Now it seems we are continually navigating a world of post-truth and alternative facts. Legacy media is under attack. Opinion masquerades as fact. The internet, working to consume our attention and time, delivers news with dizzying speed. What does it mean to be an informed citizen in this brave new world of sound bites, memes, and bots that generate false information? What information should be trusted?

With a grant from the Mellon Foundation, the Federation of State Humanities Councils has set out to answer these questions with a nationwide project in which all 56 state humanities councils are exploring what it means to be an informed citizen in a democracy. In Ohio, we’re tackling the issue of media literacy. Simply put, media literacy is understanding where information originates, the ways in which information can be manipulated, and the motivations prompting what is being shared. In the basic formula for news reporting, writers reveal who, what, where, and why.

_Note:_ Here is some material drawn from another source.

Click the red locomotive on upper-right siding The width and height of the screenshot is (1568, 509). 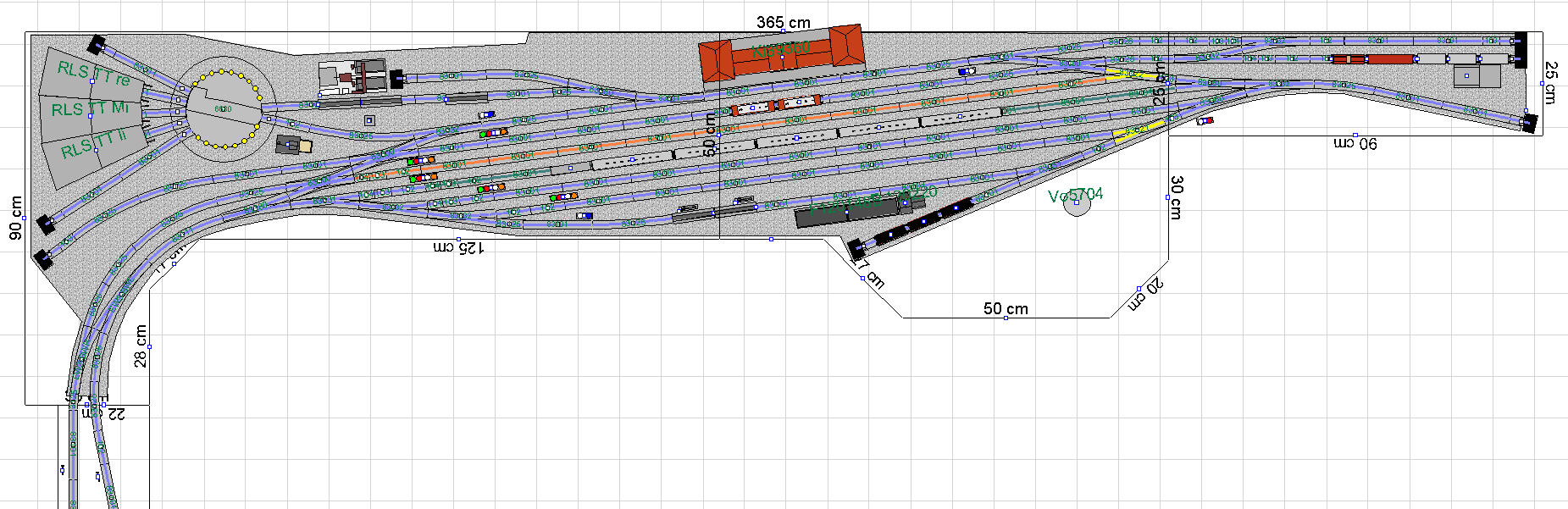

It seems to me “why” is now the most important part of that equation.

In two issues of Pathways magazine and this series of podcasts and vlogs, we’ll be presenting articles by journalists and scholars who daily grapple with fact versus fiction, confront attacks on their professional integrity, and in some cases, suffer bodily threat to bring us the information we need to be informed citizens.


Real Issues, Real Conversations: The Public Media Landscape

Join a conversation between Ohio Humanities Executive Director, Pat Williamsen, General Manager of WOSU (Columbus, Ohio) Tom Rieland, and General Manager of WYSO (Yellow Springs, Ohio) Neenah Ellis. Listen as the discuss the role of public media to inform the public and represent the community.

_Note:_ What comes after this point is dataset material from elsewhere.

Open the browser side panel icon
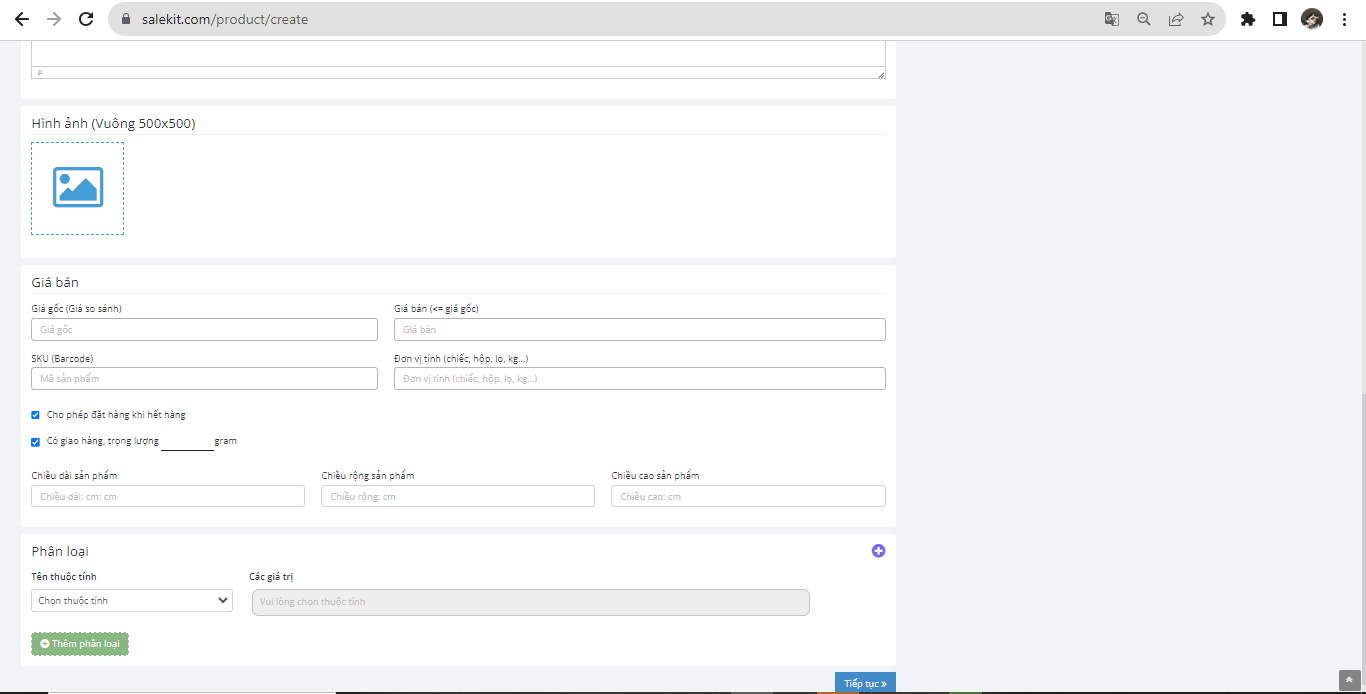 coord(1280,19)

Real Issues, Real Conversations: What is Media Literacy?

Join a conversation between Ohio Humanities Executive Director, Pat Williamsen, Editor of the Columbus Dispatch, Alan Miller, and Executive Director of the Ohio News Media Association, Dennis Hetzel. They’ll investigate what it means to be an informed citizen and how news organizations serve their communities to counteract “fake news.”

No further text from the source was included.